In addition, the confusion matrices obtained by ESE-FN, Shift-GCN and ResNeXt101 are shown in Figure 8. First, the confusion matrix of ESE-FN shows that the color of the main diagonal is lighter than other spaces, which illustrates all classes of elderly activities can be well recognized by ESE-FN. Second, compared with the confusion matrices of ESE-FN, Shift-GCN, and ResNeXt101, we can find that the color of the main diagonal in Figure 8(c) is lighter than the color of the main diagonal in Figure 8(a) and (b). This shows that ESE-FN is more effective for recognizing the confusing elderly activities by capturing more discriminative multi-modal information.

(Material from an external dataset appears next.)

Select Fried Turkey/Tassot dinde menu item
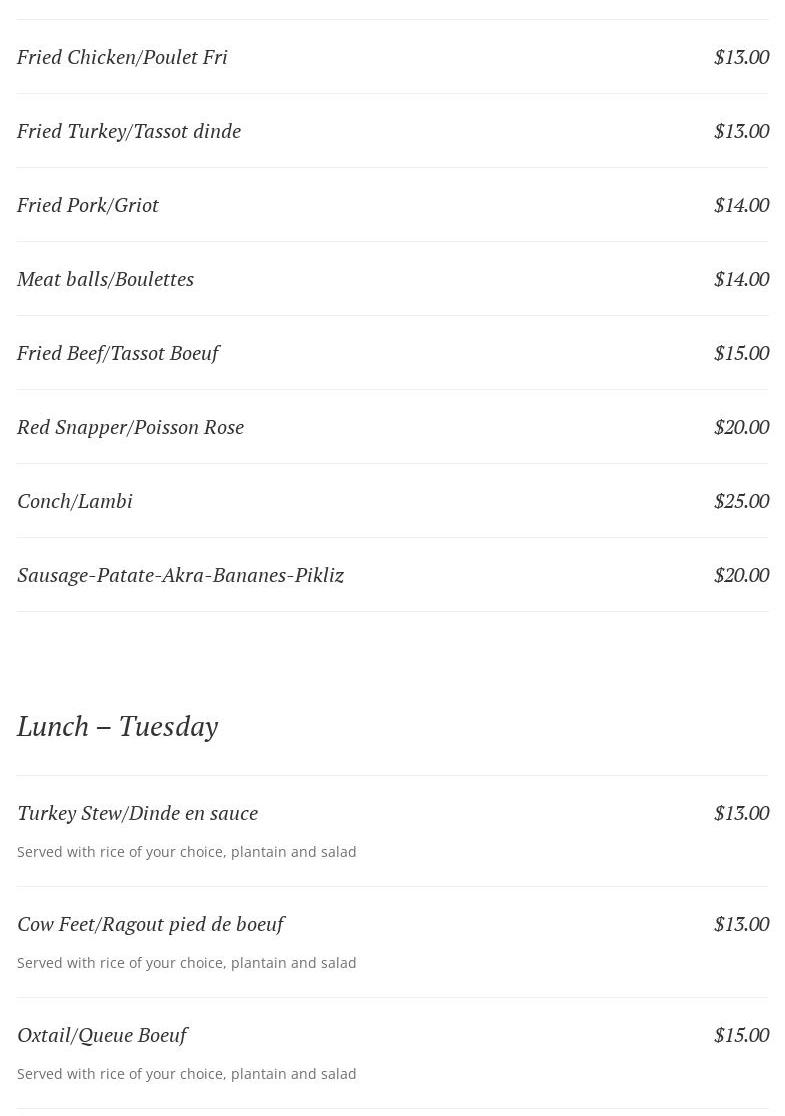click(x=129, y=131)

TABLE V: Comparison with current methods on the NUT RGB+D dataset.
Method CS (%) CV (%)
IndRNN [74] 81.8 88.0
Beyond Joint [75] 79.5 87.6
SK-CNN [76] 83.2 89.3
ST-GCN [11] 81.5 88.3
Motif ST-GCN [77] 84.2 90.2
Ensem-NN [78] 85.1 91.3
MANs [79] 83.0 90.7
HCN [80] 86.5 91.1
Deep Bilinear Learning [72] 85.4 -
Evolution Pose Map [71] 91.7 -
c-ConvNet [73] 82.6 -
FSA-CNN [70] 91.5 -
STGR-GCN [81] 86.9 92.3
2s-AGCN [82] 88.5 95.1
DGNN [83] 89.9 96.1
Shift-GCN [12] 90.7 96.5
MS-G3D Net [84] 91.5 96.2
ESE-FN (Ours) 92.4 96.7

IV-F Extended Experiment on Normal Action Recognition

To test the generalization of the proposed ESE-FN, we also conduct comparative experiments between the proposed ESE-FN and the other advanced methods in terms of the normal action recognition task. We use the NTU RGB+D dataset [85] as the benchmark. The NTU RGB+D dataset is a large-scale dataset collected by three Kinect cameras from different views concurrently, and has been widely used for evaluating RGB-based or skeleton-based action recognition methods. It includes 56,880 skeleton sequences and 60 different classes from 40 distinct subjects. NTU RGB+D dataset provides two standard evaluation protocols, i.e., Cross-Subject (CS) setting, and Cross-View (CV) setting. In the CS setting, the training set includes 40,320 samples performed by 20 subjects, and the testing set includes 16,560 samples performed by the other 20 subjects. In the CV setting, the training set includes 37,920 samples obtained from camera views 2 and 3, and the testing set includes 18,960 samples obtained from camera view 1.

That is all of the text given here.